### Selection

The philosophy of determinism speaks about the fact that every action in this universe is causal and can be predicted. The universe, in its behavior, unfolds with time in a predefined manner, according to the laws of physics. Every action in future or retrospect can accurately be predicted form the current happenings. Newton’s Laws a glaring example of the deterministic theory. The three laws of motion talk about the behavior of systems in a manner described by mathematical equations. The laws of motion, combined with the body of the knowledge concerning a specific science, were believed to provide an accurate insight into the future behavior of a system. Newton believed that this could be applied to even study the motion of planets and described their paths in the future.

For predicting the exact behavior of any system, whether it the convection currents in the atmosphere, the motion of a heavenly body or even a falling object, one needs to know the initial conditions of the system. The Newtonian theory says that the behavior can completely be determined and is exactly the same for the same initial conditions. The question is can we have exactly the same initial conditions?

Real world systems behave based on measurements taken in reality. The initial conditions of a system can never be infinitely accurate. The scientific faculty has been lead to the belief that an almost accurate initial condition will lead to an almost accurate prediction of the behavior of the system, which is not the true case and this is what Chaos defies. We can never measure the initial conditions of a system accurately and some systems are so sensitive to these initial conditions that over a period of time, they completely diverge from what their behavior would been had they started with an initial condition seemingly indistinguishable from the current one. A good example of this is the tossing of a coin. No matter how hard one may try to let the system have the same initial conditions, it shall always be different and hence the result would vary from “head” or “tail” from seemingly same initial conditions.

From the above, we can infer that Uncertainty in dynamical systems doesn’t arise due to the equations of behavior of the system since they are completely deterministic but due to the shift in the initial conditions of the system.

The investigations of Henri Poincaré challenged the tacit assumption that an almost accurate measurement of the initial conditions was enough to predict their behavior correctly. When used for the case of measuring planetary movements, this can have a large impact on the predictions made, based on some initial conditions, since there will always be a greater degree of inaccuracy in measuring the initial conditions of such systems.

######
### Collected material

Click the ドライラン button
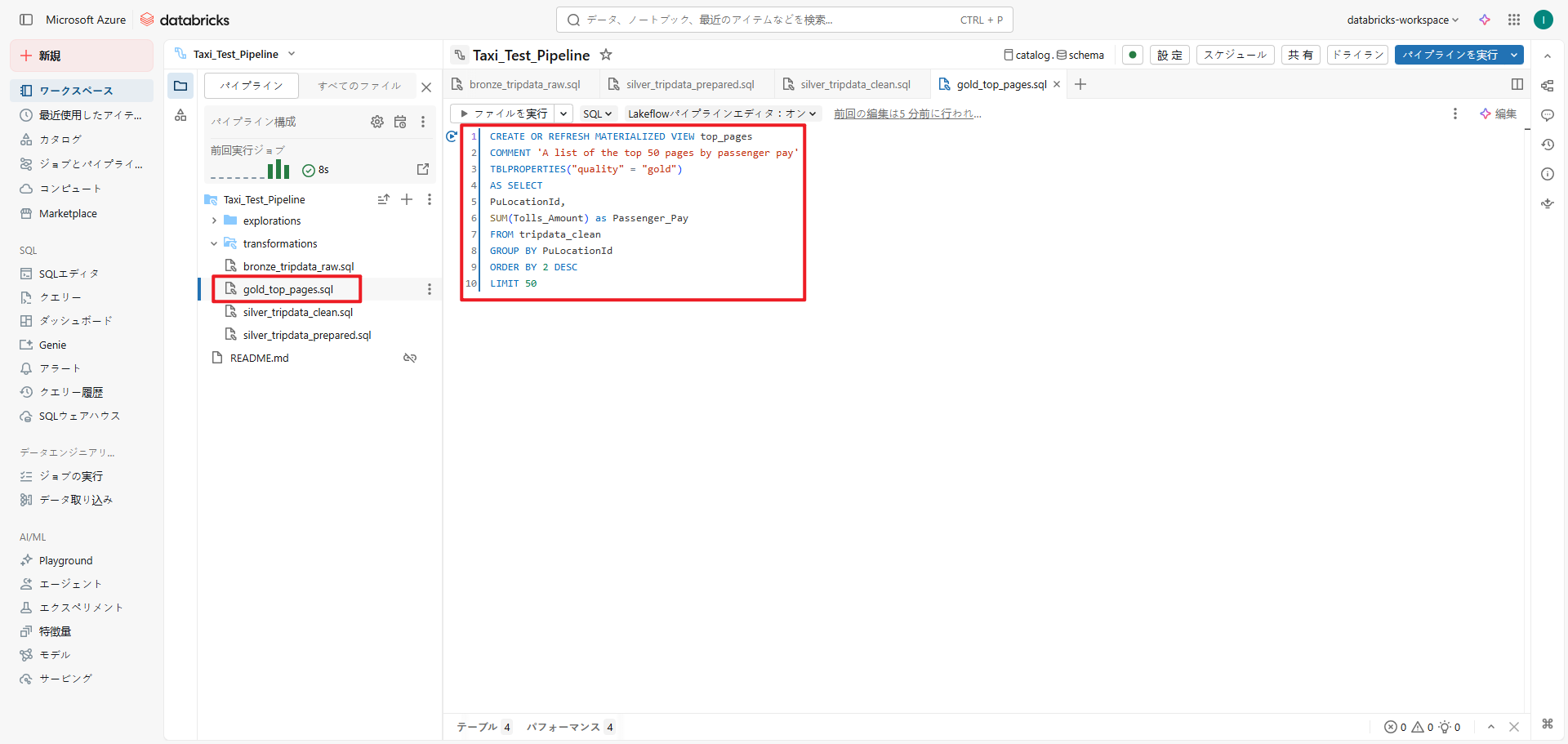click(x=1357, y=55)
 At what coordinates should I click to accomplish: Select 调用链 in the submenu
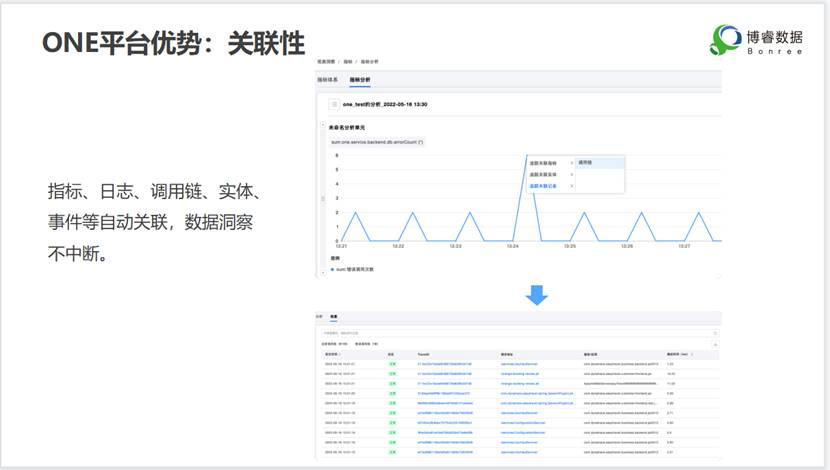click(585, 162)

######

=== Directive ===
List the systems named in the passage on determinism, in the sentence that starts "For predicting the exact behavior of any system." Rely only on the passage on determinism.

=== Task response ===
- The convection currents in the atmosphere
- The motion of a heavenly body
- A falling object